Highfalutin, fancy-ass, gibberish.


Who’s kidding who?

We don’t need a poet

working wonders of metaphor

to see that this is nothing but

murder by broken heart.


(cc) Karen G. Johnston

Friday, April 4, 2008

MLK Jr. haiku


now forty years on
still spring weeps poverty, war
King is dead and gone






Wednesday, April 2, 2008

blind white

blind white, not descending fog,
manufacturing murky mess,
but melting snow
caught upward
dissipating
mid-solid
on way
to liquid
not nearly
vapor


(cc) Karen G. Johnston

Tuesday, April 1, 2008

The Poet in Time of War

…except that blood tends to obliterate words.

(The Poem in Time of War by Sherman Pearl)

Visiting from out of town

a local overhears

the reason I am here.

She asks so you’re a poet?


This statement never fails to stymie me.


I do my best to respond,

eeking out the correct gradient of humility.

Unimpressed with my self-involved stammer

she generously remarks

but everyone’s a poet, right?


I know the polite reply

is benevolent laugh,

easy approval

of this naive truism.


I don’t buy it.


Hitler may very well have written

love poems to Eva Braun,

precise in meter, correct Germanic syntax,

but that does not him a poet make.


Radovan Karadžić was published –

children’s poetry no less!

Not so good, I hear, but that matters little.

If there were an exclusive society of poets

he could be safely drummed out.


Though the poet’s tool

is pithy word use,

Dick Cheney’s retorts,

no matter how

pared past essentials,

could never

ever

constitute a poetic

element.


What then is a poet?
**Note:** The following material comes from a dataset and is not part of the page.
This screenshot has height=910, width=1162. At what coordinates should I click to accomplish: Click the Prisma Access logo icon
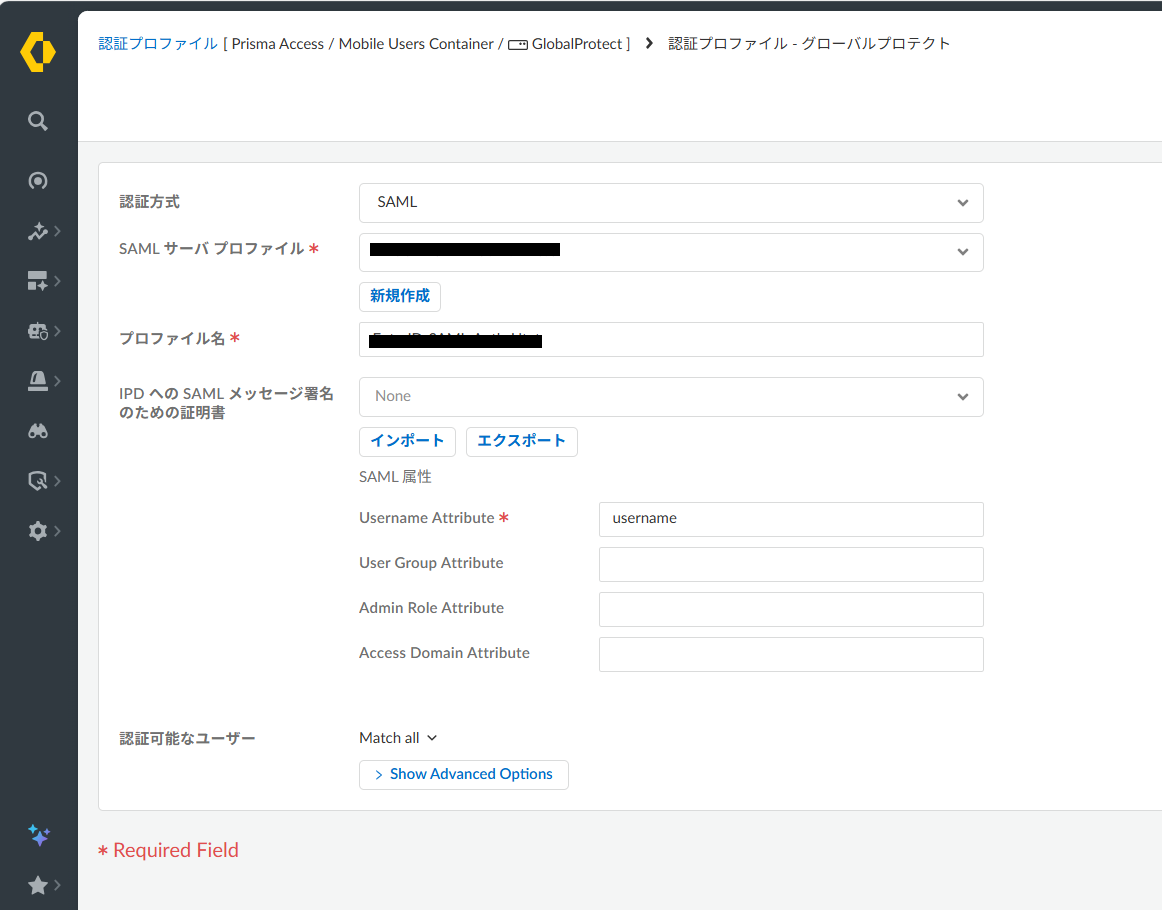(x=38, y=52)
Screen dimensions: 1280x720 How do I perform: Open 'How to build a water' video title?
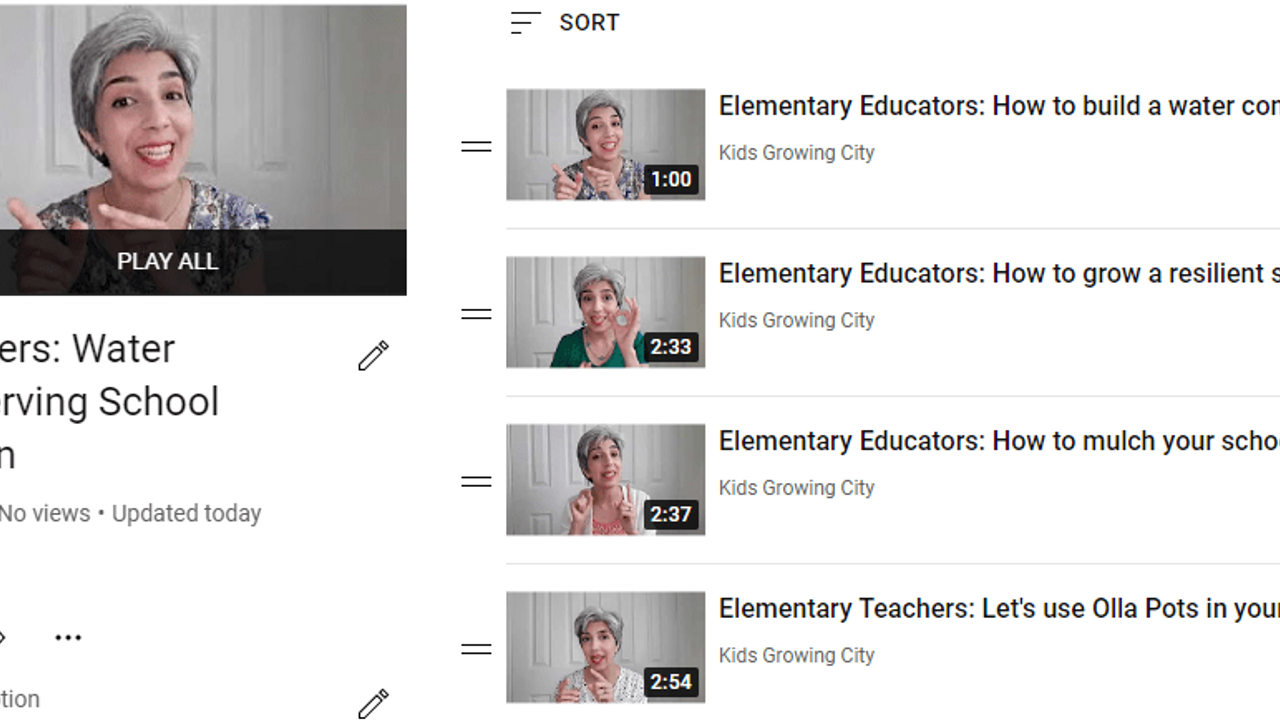(x=999, y=106)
What then is a poem?

Sherman Pearl says it is a brief on behalf of the living,

a paper megaphone for the voices of the dead.


I say a poet draws a line

with words & images & metaphors,

simile thrown in for good measure.

I say a poet creates possibility

with repetition, alliteration, rhythm.


A poet places a flower

in the rifle’s barrel.

Poets do not waterboard.

Some have been & always will be

soliders in war, but they do not wage war,

they do not rage war.

A poet whispers, states, screams

No more!

Never again!

Not in our name!

A poet may not always use facts,

but always tells the truth.[1]


Poets craft word, after word, after chain of words,

as we step into night seeping around us,

our hearts pulsing crimson fists.


Poets offer what we have. No more, no less.

With uncertainty, out of dire need and with every intention

that no more blood flow in the streets,

that no more words be obliterated.





[1] A quote attributed to Maya Angelou.